The thing we forget is that books can do all sorts of things apps can’t. That physical relationship is absolutely invaluable and full of potential. So here are a few examples offered as inspiration for fellow lovers of pressed dead tree.
This is a twist on the haunted house story, about a documentary maker and his family discovering strange spaces in their home. We’re talking corridors appearing, new doorways opening, revealing a growling, entropic labyrinth to explore. Everything about this story is fundamentally weird because it’s about voids and spaces. But the fascinating thing about this book is how it’s constructed. Because the story is told by Johnny Truant, an unreliable and troubled narrator, who is reading the work of blind academic Zampanò who was researching something called The Navidson Record which may or may not actually exist. It’s a meta-literary narrative bonanza.
And Danielewski really runs with the idea. Truant peppers his account with asides, footnotes commenting on Zampanò’s footnotes. You’re flicking between appendices and photos from the purported films and then . . . you enter the house.
It’s not without it’s flaws as a story but the craft involved is immense and the vision of what a book can be is incredible.
S. by Doug Dorst, based on J.J. Abrams' idea (Little, Brown, 2013)
Yes, that J.J. Abrams. So someone outside the book industry wanting to deconstruct the form. S. has a similar conceit to House of Leaves in that it is based around a fictional source text, this time university library edition of The Ship of Theseus by V.M. Straka. Except no-one knows who Straka is and there’s a race amongst global academics to unearth his identity. The extra layer to the story concerns a student and a disgraced academic – the only people who read this book – who start communicating through notes in the margins. They set to work on uncovering Straka’s identity and pretty soon start leaving each other notes, photos, even a map doodled on a napkin.
Again, there are flaws in the book, mainly around Straka’s status as literary genius – a bar Dorst sets for The Ship of Theseus but doesn’t quite meet – but this also misses the import of this book.
The attention to detail is almost perfect (the only imperfection was that the hand-written notes are printed, but I can’t begrudge them that!) with every insert printed on appropriate stock, every detail worked.

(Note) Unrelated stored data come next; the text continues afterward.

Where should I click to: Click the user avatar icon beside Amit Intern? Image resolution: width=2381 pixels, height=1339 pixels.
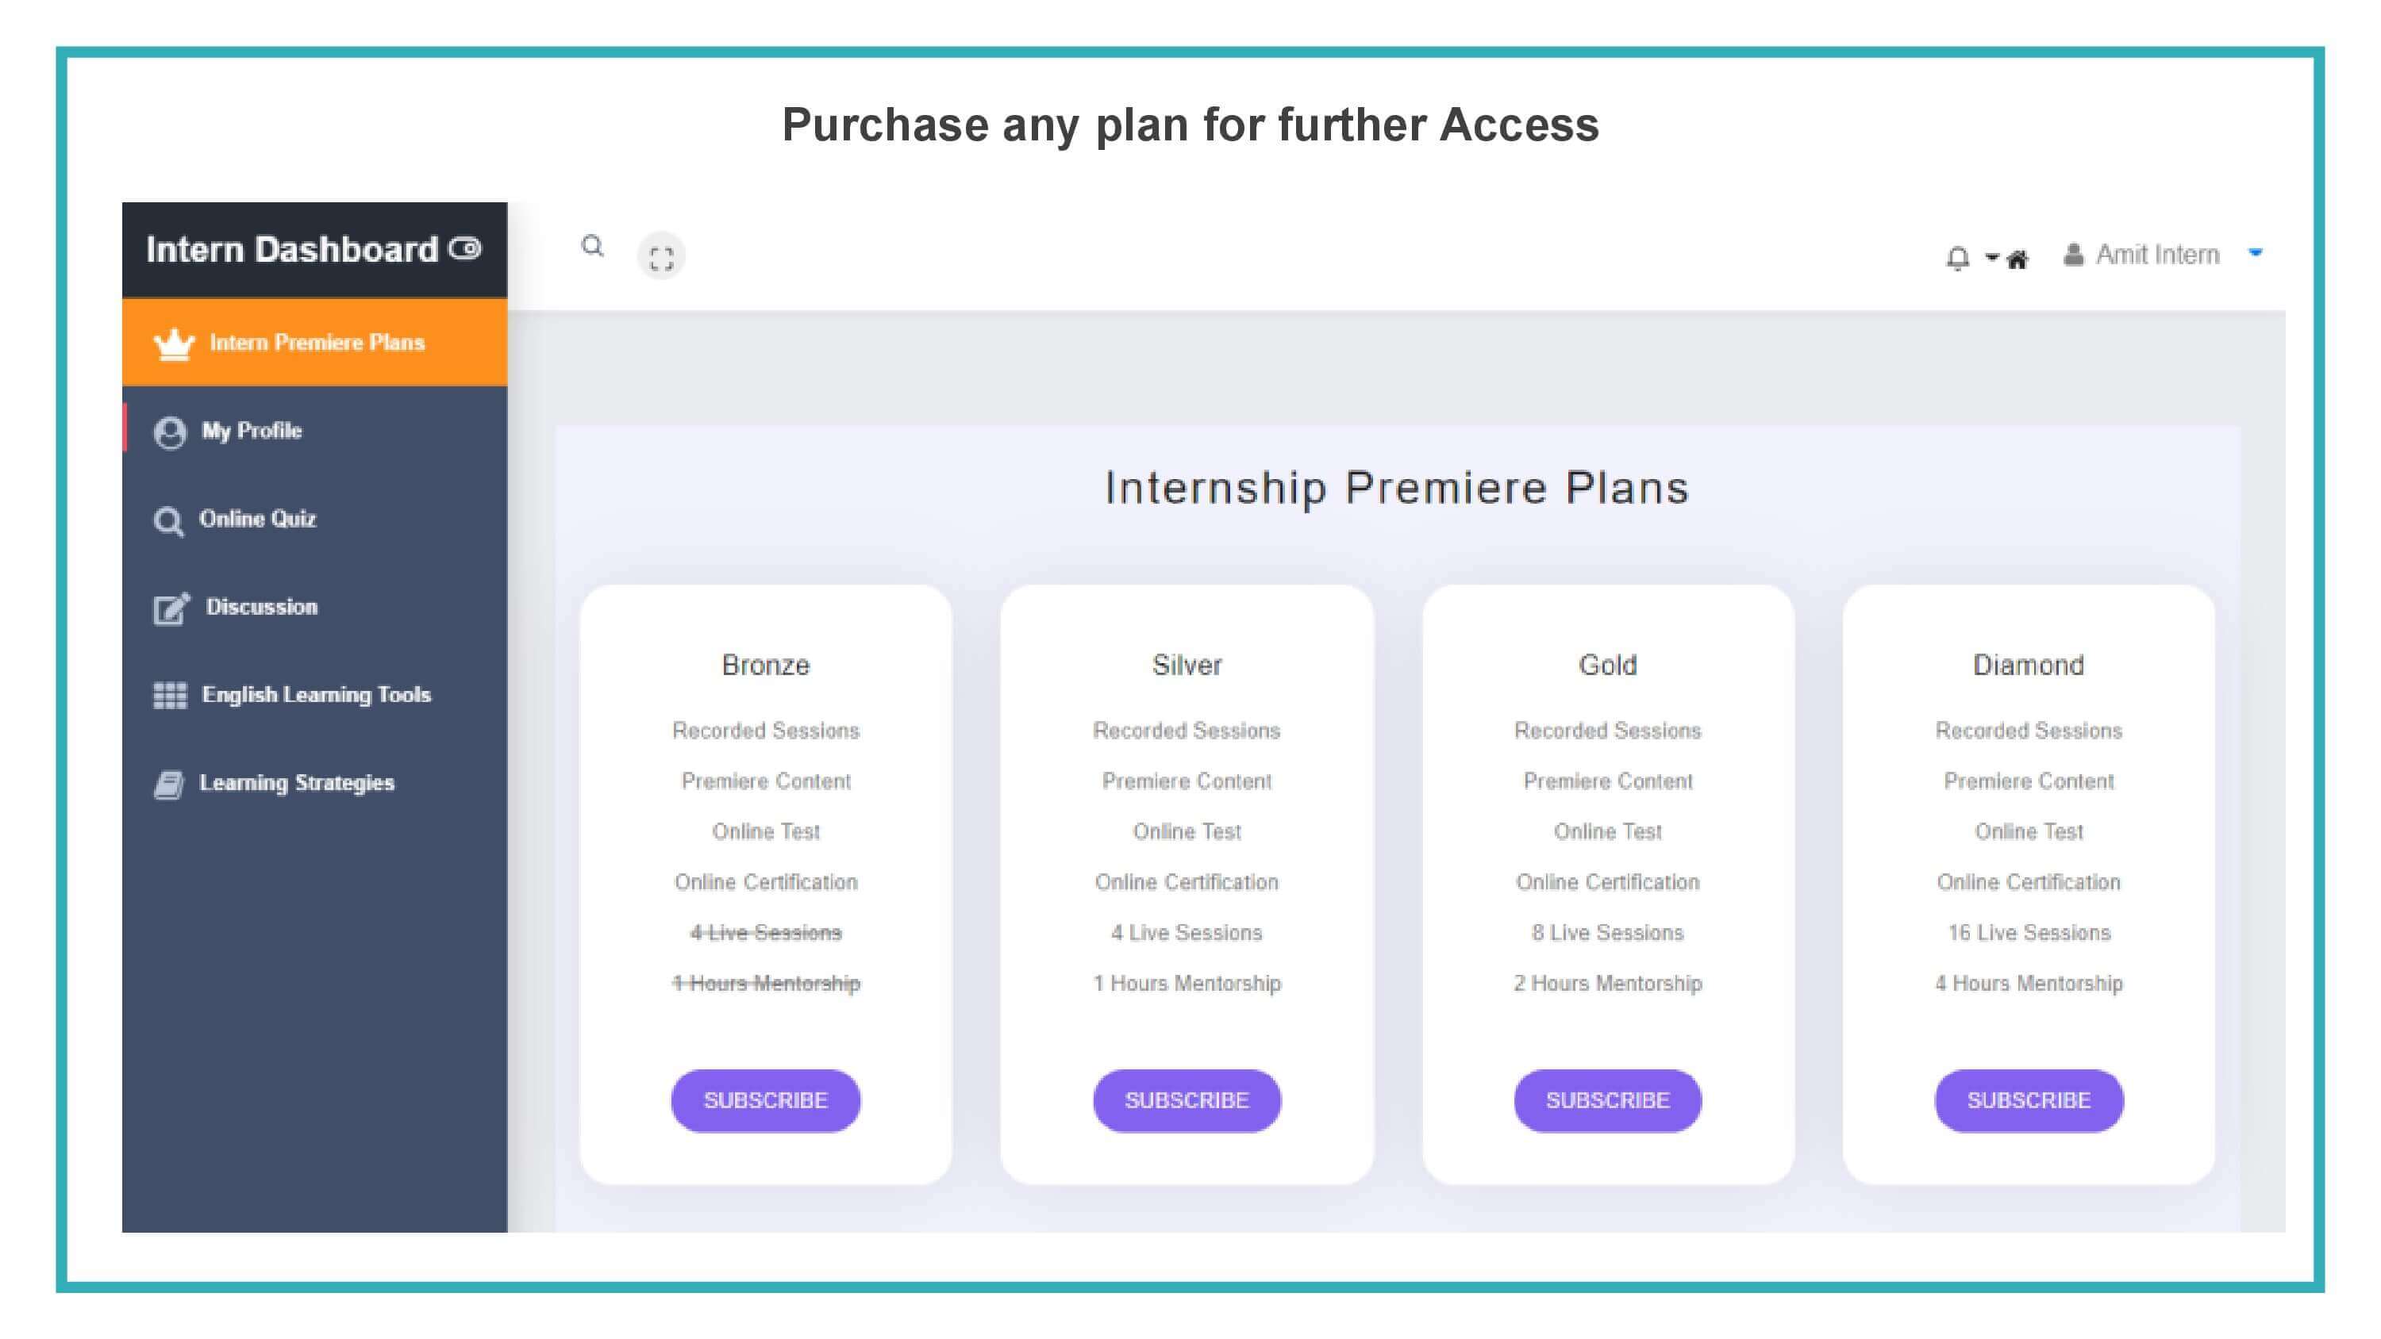(x=2073, y=254)
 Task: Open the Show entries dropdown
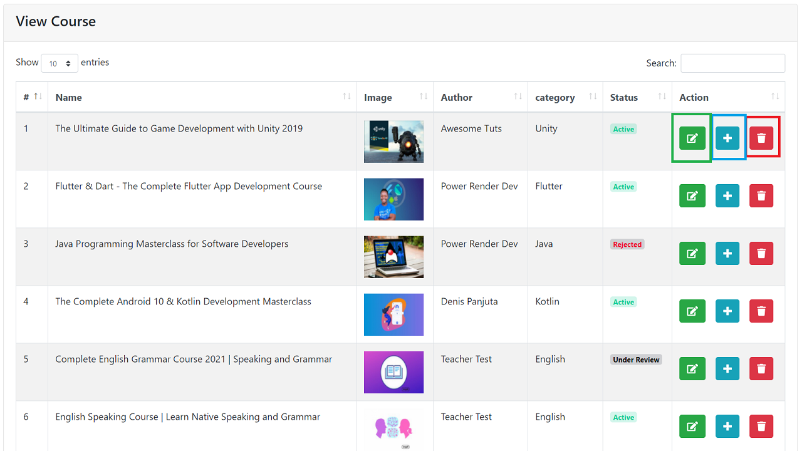[60, 63]
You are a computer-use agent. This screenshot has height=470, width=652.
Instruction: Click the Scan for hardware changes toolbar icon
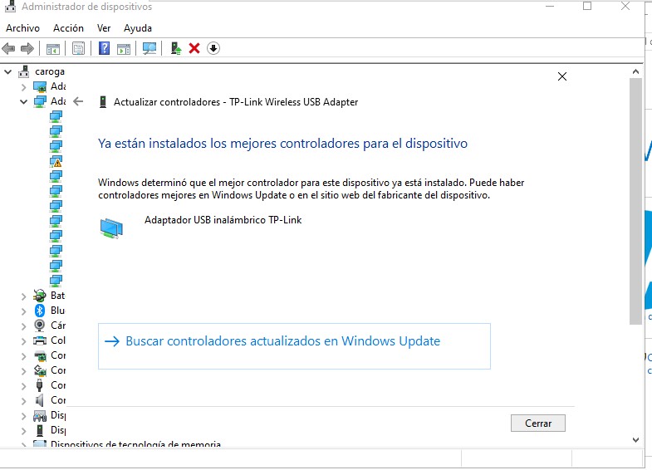pyautogui.click(x=150, y=48)
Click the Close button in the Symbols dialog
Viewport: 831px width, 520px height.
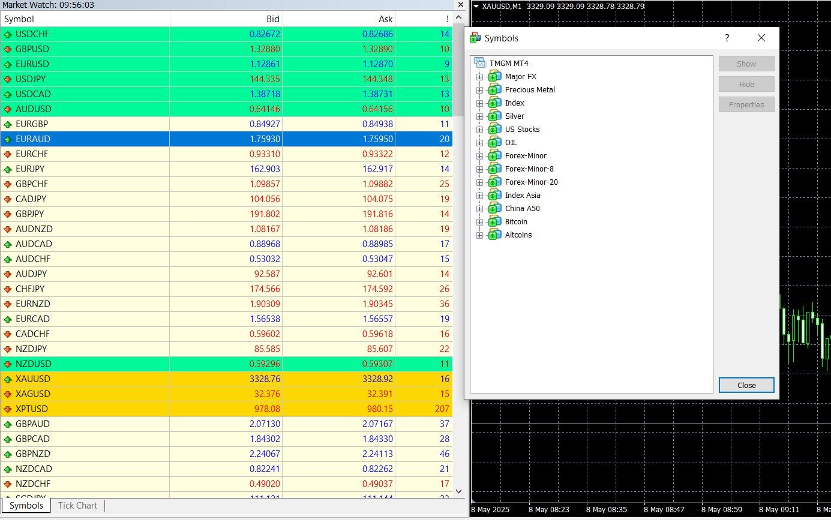click(x=746, y=385)
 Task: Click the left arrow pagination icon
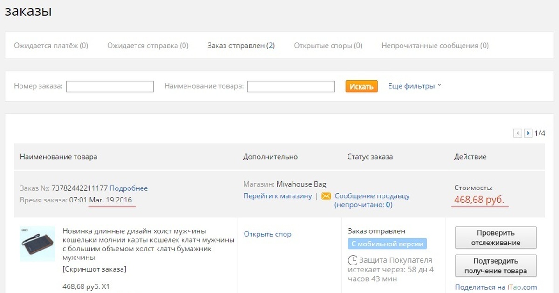518,133
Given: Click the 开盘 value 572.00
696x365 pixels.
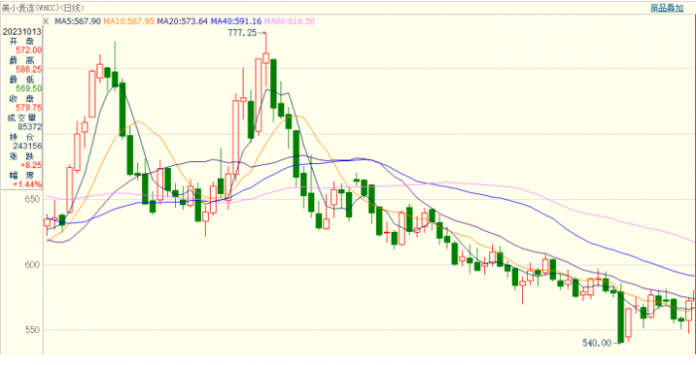Looking at the screenshot, I should (x=29, y=50).
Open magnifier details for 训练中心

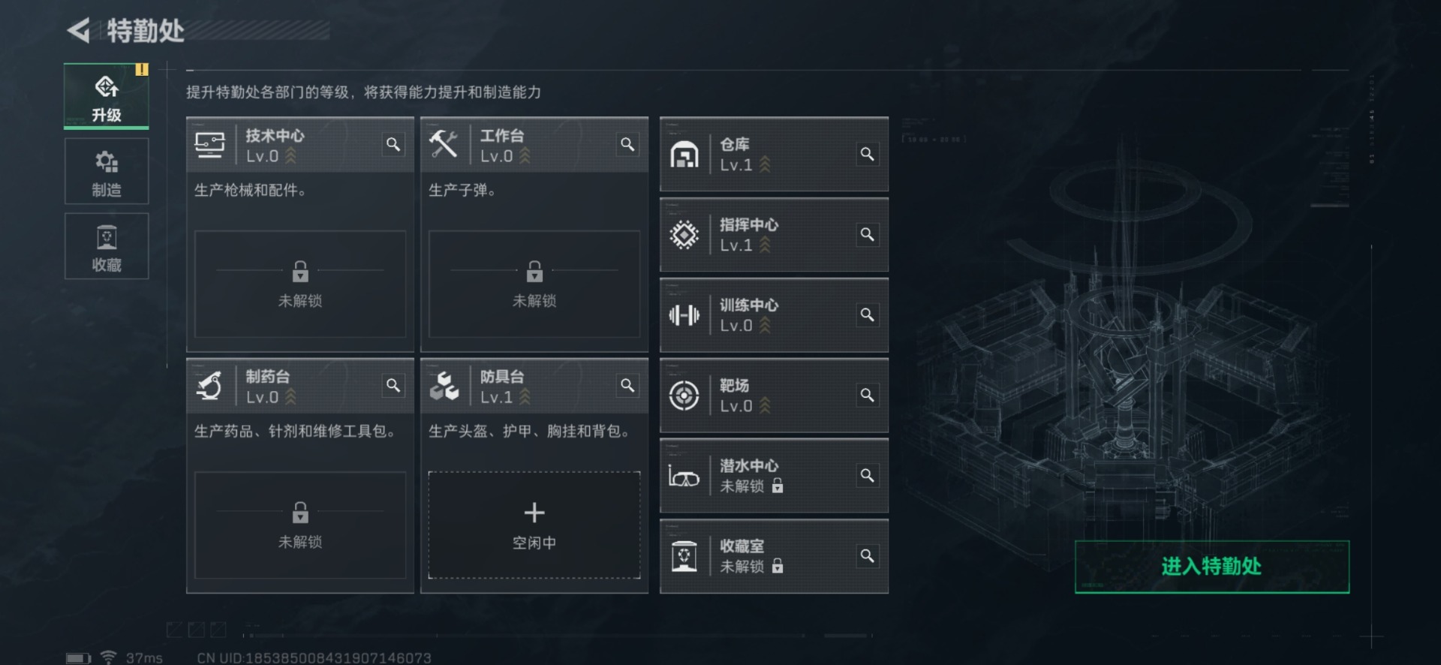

The napkin really is a napkin. It’s a ludicrously indulgent piece of production and a brave attempt to break apart how nested narratives can be deployed. It simply wouldn’t have worked as a traditional book.
Griffin and Sabine by Nick Bantock (Chronicle Books, 1991)
Griffin is an artist who makes postcards for a living. Sabine is an artist who illustrates postage stamps. They’ve never met but one day she sends him a postcard, and their correspondence begins.
It’s a love story between two people who never meet, who build their relationship solely through their words and pictures. As a text it's brief, but the narrative exists in more than just the words. The books you hold are literally the totality of their relationship and the tactile relationship of opening letters makes you share in the experience of their story, as well as the narrative. That’s a pretty neat idea.
This is on my reading list because I’ve dipped my toes in. It’s available as a physical book and app and is curiously the most traditional of the examples given here. The app is based on the book and not the other way round, which means first and foremost it’s a linear story. Or a few linear stories...
What the app allows, is free movement between chapters. You choose which of 10 characters to follow, meaning that there are a large number of ways to read the story. It also means you have to read it multiple times to capture everything. It’s the kind of thing I can see working well for crime, where the differences between people’s memories and perceptions become very important.